## EXCERPTED TEXT
Amid the chaos of Syria’s long-running civil conflict, Syria’s Kurds have carved out a semi-autonomous area in the country’s northeast.

Turkey’s defence ministry said on Friday that it had launched the new wave of air strikes in retaliation for an attack in Ankara earlier this month that wounded two security personnel.

A branch of the Kurdistan Workers’ Party (PKK)—listed as a terror group by Ankara and its Western allies—claimed responsibility for the first bombing to hit the Turkish capital since 2016.

Turkey launched strikes on PKK positions in northern Iraq hours after the October 1 attack, with foreign minister Hakan Fidan saying days later that the assailants “came from Syria and were trained there.”

The US-backed, Kurdish-led Syrian Democratic Forces spearheaded the battle to dislodge Islamic State group fighters from their last scraps of territory in Syria in 2019.

Turkey views the Kurdish People’s Protection Units that dominate the SDF as an offshoot of the PKK.

The SDF, the Kurds’ de facto army in the northeast, denied that those behind the Ankara attack had passed through the area.

Turkish bombings had mostly subsided over the weekend after strikes hit energy infrastructure, including power stations and oil facilities on Thursday and Friday, killing at least 15 security personnel and civilians, according to the Kurdish authorities.

Since 2016, Turkey has carried out successive ground operations to expel Kurdish forces from border areas of northern Syria, and Turkish President Recep Tayyip Erdogan has threatened a new incursion.

Turkey supported early rebel efforts to topple Syrian President Bashar al-Assad, and maintains a military presence in northern stretches of the war-torn country which angers Damascus.

In November last year, Turkey launched air strikes on Kurdish-held areas of Syria and Iraq in response to a bombing in Istanbul that killed six people.

The conflict in Syria has killed more than half a million people since it began in 2011 with a brutal crackdown on anti-government protests, spiraling into a devastating war involving foreign armies, militias and jihadists.

## SUPPLIED MATERIAL
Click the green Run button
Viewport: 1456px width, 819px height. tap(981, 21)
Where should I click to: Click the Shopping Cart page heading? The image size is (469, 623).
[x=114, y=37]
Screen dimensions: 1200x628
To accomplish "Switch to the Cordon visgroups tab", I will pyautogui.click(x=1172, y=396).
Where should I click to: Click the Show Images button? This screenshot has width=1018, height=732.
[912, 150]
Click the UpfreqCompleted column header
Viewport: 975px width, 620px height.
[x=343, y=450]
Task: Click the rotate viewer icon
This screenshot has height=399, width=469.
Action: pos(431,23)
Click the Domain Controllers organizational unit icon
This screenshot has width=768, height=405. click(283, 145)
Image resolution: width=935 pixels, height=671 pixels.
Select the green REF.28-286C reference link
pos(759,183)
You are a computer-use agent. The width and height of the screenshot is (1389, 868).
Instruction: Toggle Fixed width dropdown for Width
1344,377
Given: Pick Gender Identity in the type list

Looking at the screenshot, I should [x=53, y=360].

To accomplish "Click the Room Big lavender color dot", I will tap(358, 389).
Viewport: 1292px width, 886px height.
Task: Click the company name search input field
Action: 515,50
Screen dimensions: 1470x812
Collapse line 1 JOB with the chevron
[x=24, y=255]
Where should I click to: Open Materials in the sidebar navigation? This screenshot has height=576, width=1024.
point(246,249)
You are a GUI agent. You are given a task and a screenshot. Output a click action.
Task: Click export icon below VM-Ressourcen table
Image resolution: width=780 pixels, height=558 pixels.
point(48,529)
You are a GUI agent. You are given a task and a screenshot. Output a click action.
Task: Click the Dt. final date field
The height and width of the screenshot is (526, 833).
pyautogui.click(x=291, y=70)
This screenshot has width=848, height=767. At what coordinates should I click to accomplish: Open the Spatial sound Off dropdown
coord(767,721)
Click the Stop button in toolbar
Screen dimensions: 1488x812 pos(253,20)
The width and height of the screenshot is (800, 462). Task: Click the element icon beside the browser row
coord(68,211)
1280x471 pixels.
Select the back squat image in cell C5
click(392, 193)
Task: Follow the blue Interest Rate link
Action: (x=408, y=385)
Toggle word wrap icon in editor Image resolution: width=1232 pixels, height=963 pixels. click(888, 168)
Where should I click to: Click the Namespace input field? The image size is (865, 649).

## REQUESTS
1. Answer these questions from the excerpt on Turkish strikes against Kurdish-held areas:
(a) How many security personnel were wounded in the attack in Ankara?
(b) In what year did the Syrian Democratic Forces lead the battle to dislodge Islamic State group fighters from their last territory in Syria?
(c) How many people were killed in the Istanbul bombing in November last year?
2. Pull out each line of the records that contains the string "Where".

## FULL ANSWERS
1.
(a) Two
(b) 2019
(c) Six

2.
Where should I click to: Click the Shopping Cart page heading? The image size is (469, 623).
Where should I click to: Click the Show Images button? This screenshot has width=1018, height=732.
Where should I click to: Open Materials in the sidebar navigation? This screenshot has height=576, width=1024.
Where should I click to: Click the Namespace input field? The image size is (865, 649).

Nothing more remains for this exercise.